The new Secretary General complained that the Secretariat’s budget was frozen between 2008 and2010 and then cut in 2011. He now warns that if matters are not rectified (meaning that the budget must be funded), efficiency could plummet further at the Secretariat. We seriously doubt that this is possible, barring the complete cessation of work there. Ordinary citizens want to know exactly what the billions of dollars that are poured into the CariCom Secretariat have achieved.
The Secretary General said that he understood the constraints that member states face in meeting their budget commitments in the face of the global financial crisis. Maybe he does, but the evidence shows conclusively that the institution in general and the Secretariat in particular, do not. We can look at the financial crisis that erupted in 2008 in the US as an example of the challenges where the Secretariat should have demonstrated its relevance.

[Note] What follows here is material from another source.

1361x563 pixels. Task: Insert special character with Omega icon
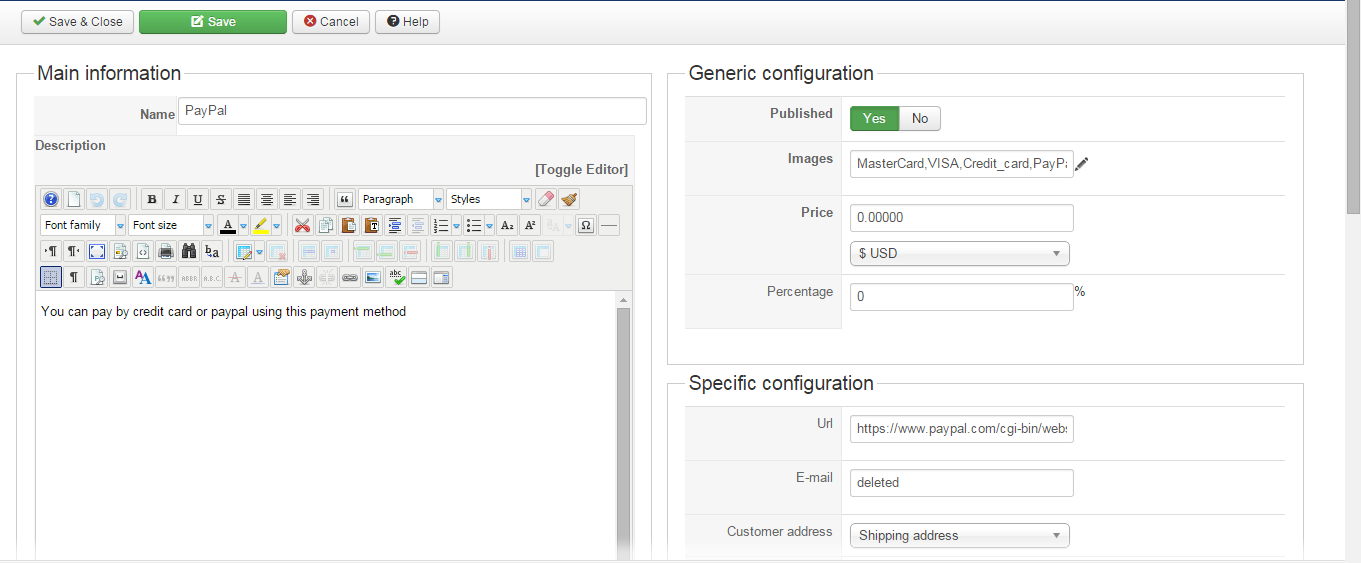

After it became very obvious that the financial tsunami from the north could very well overwhelm our economies, in January 2009, a Task Force was established by Caricom. But not a thing happened; just silence. So three months later, without any word on the previous initiative, a “Special Team of Experts” was gathered. More silence. In the meantime, the Caricom Secretariat, of course, is busy chewing down its budget. Finally, we heard of a ‘High Level Mobilisation Task Force’, comprising Heads of Government being put together.
By this time, the G20, into which we had absolutely no input, had decided to let the crisis take its course after the initial panic. The Caricom Secretariat, which is supposed to facilitate and caretaker the initiatives of the regional grouping continued in its lassitude. We did nothing; the tourist dependent economies in the grouping began to tank and some had to resort to the warm embrace of the IMF. And now that the crisis has erupted in the Eurozone, we still do not have a plan as to how we could better navigate the rough financial waters that lay ahead. But we have to fund the Caricom Secretariat.
Then there is the matter that is close to the heart of the entire region but particularly to us in Guyana: regional food security. For the past forty years we have been hearing about the burden of footing a massive food importation bill. It is now up to US$3.5 billion and we are still complaining. One initiative that could have solved the problem, the Jagdeo Initiative on agriculture, which was introduced since 2004, has evidently died on the vine. What has the Secretariat done to ensure that this initiative was implemented?
It is symptomatic of the “do nothing” mentality of the entire Caricom setup that the Secretary-General admitted that they will be picking up from a review that was undertaken by the Community Council in 2004. “There is no doubt that many of the recommendations from that 2004 review remain valid and relevant.” So what has the Caricom Secretariat, with its hundreds of highly-paid experts been doing in the intervening eight years?
Once again, with raised arms, we say – go even further back more than twenty years ago to the West Indian Commission’s “Time for Action Report”. Establish a CARICOM Commission to help with executive authority to effectively manage the business of the Community under the supervision of Heads of Government organ. If we continue to be paralysed by fears of “undermining of sovereignty” – which are simply code words for insularity – while the individual territories sink into a swamp of debt, then we can do so without the burden of supporting the Secretariat.
Maybe it is time to pull the curtain down.